🤖 AI Summary
This work addresses the indistinguishability problem between Gabidulin codes and random linear rank-metric codes. We introduce the first geometric invariant tailored to the rank metric. Inspired by the Schur product dimension sequence in the Hamming metric, we generalize the Schur product to the rank-metric setting and establish a geometric correspondence between linear rank-metric codes and the vanishing ideals of their associated linear sets. Integrating projective geometry with algebraic techniques, we construct an invariant characterized by the sequence of dimensions of Schur powers. This invariant efficiently captures structural properties unique to Gabidulin codes and distinguishes them from random linear rank-metric codes in polynomial time. Our results provide a novel theoretical framework and computational tool for classification, structural identification, and cryptographic security analysis of rank-metric codes.
📝 Abstract
Rank-metric codes have been a central topic in coding theory due to their theoretical and practical significance, with applications in network coding, distributed storage, crisscross error correction, and post-quantum cryptography.

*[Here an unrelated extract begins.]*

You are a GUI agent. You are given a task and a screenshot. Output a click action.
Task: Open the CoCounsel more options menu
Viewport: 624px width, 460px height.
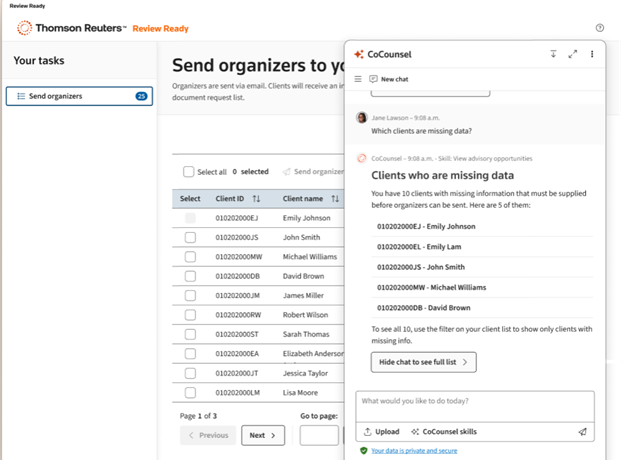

Recent research has focused on constructing new families of rank-metric codes with distinct algebraic structures, emphasizing the importance of invariants for distinguishing these codes from known families and from random ones. In this paper, we introduce a novel geometric invariant for linear rank-metric codes, inspired by the Schur product used in the Hamming metric. By examining the sequence of dimensions of Schur powers of the extended Hamming code associated with a linear code, we demonstrate its ability to differentiate Gabidulin codes from random ones. From a geometric perspective, this approach investigates the vanishing ideal of the linear set corresponding to the rank-metric code.